Burgplatz 1 (Militärakademie) (verlegt 2014)
Johann Zehetner
Mord mit Strom
Geboren am 18. 10. 1927 in Enns, 11. 5. 1944 Einlieferung in die Heilanstalt Mauer-Öhling, am 25. 4. 1945 ermordet.
Der Vater Johann Zehetner übersiedelte Ende 1934 mit Gattin Christine und den beiden Kindern, Johann (1927) und Irma (1929), aus Enns in die Militärakademie, wo er als Vertragsbediensteter arbeitete. Mit fünf Jahren wurde Sohn Johann von einem Motorrad angefahren und fiel auf den Hinterkopf. Danach blieb er ohne Spitalsbehandlung zwei Wochen zu Hause liegen. Er besuchte drei Klassen Volksschule, wurde dann auf Anraten seines Lehrers herausgenommen und blieb zu Hause bei der Familie.

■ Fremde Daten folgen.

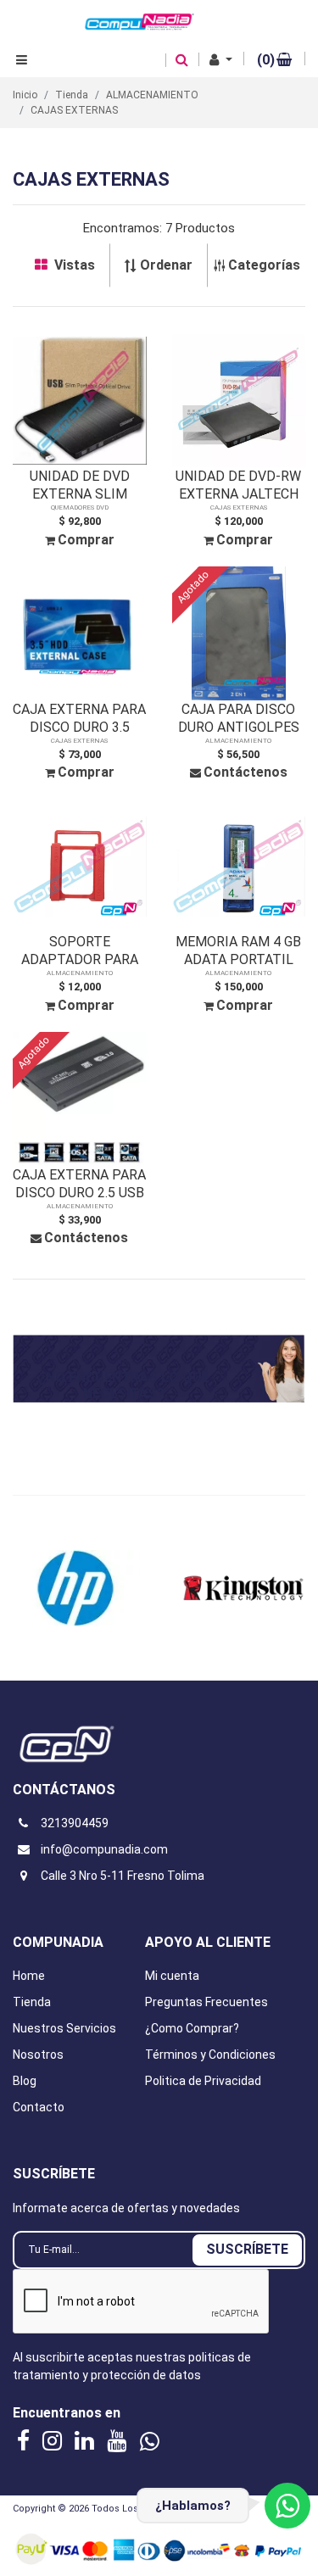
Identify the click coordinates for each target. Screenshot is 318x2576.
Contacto (38, 2107)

1943 veranlasste das Gaujugendamt eine Untersuchung in der Universitätskinderklinik in Wien. Die Ärzte stellten einen geistigen und körperlichen Entwicklungsrückstand von zwei bis drei Jahren fest. Die Beurteilung: „Charakterlich sehr erfreulich, zuvorkommend, gutmütig, verträglich, hilfsbereit.“ Sie empfahlen die Aufnahme in eine Anstalt, wo Johann auf einen einfachen Beruf vorbereitet hätte werden können.
Bald darauf starb die Mutter. Johann war zumeist sich selbst überlassen und strolchte viel herum. Im März 1943 attestierte ein amtsärztliches Gutachten einen „unerzogenen Schwachsinnigen“ und veranlasst die Aufnahme in die Heil- und Pflegeanstalt Mauer-Öhling, wo ihn der Vater aufgrund dieser Parere selbst hinbrachte.
Laut den Pflegeberichten wurde Johann in verschiedenen Arbeitsgruppen eingesetzt, war aber „wenig verwendbar“. Wenn er bei häuslichen Arbeiten eingesetzt wurde, war er ruhig und geordnet, zeigte aber ein kindisches Benehmen.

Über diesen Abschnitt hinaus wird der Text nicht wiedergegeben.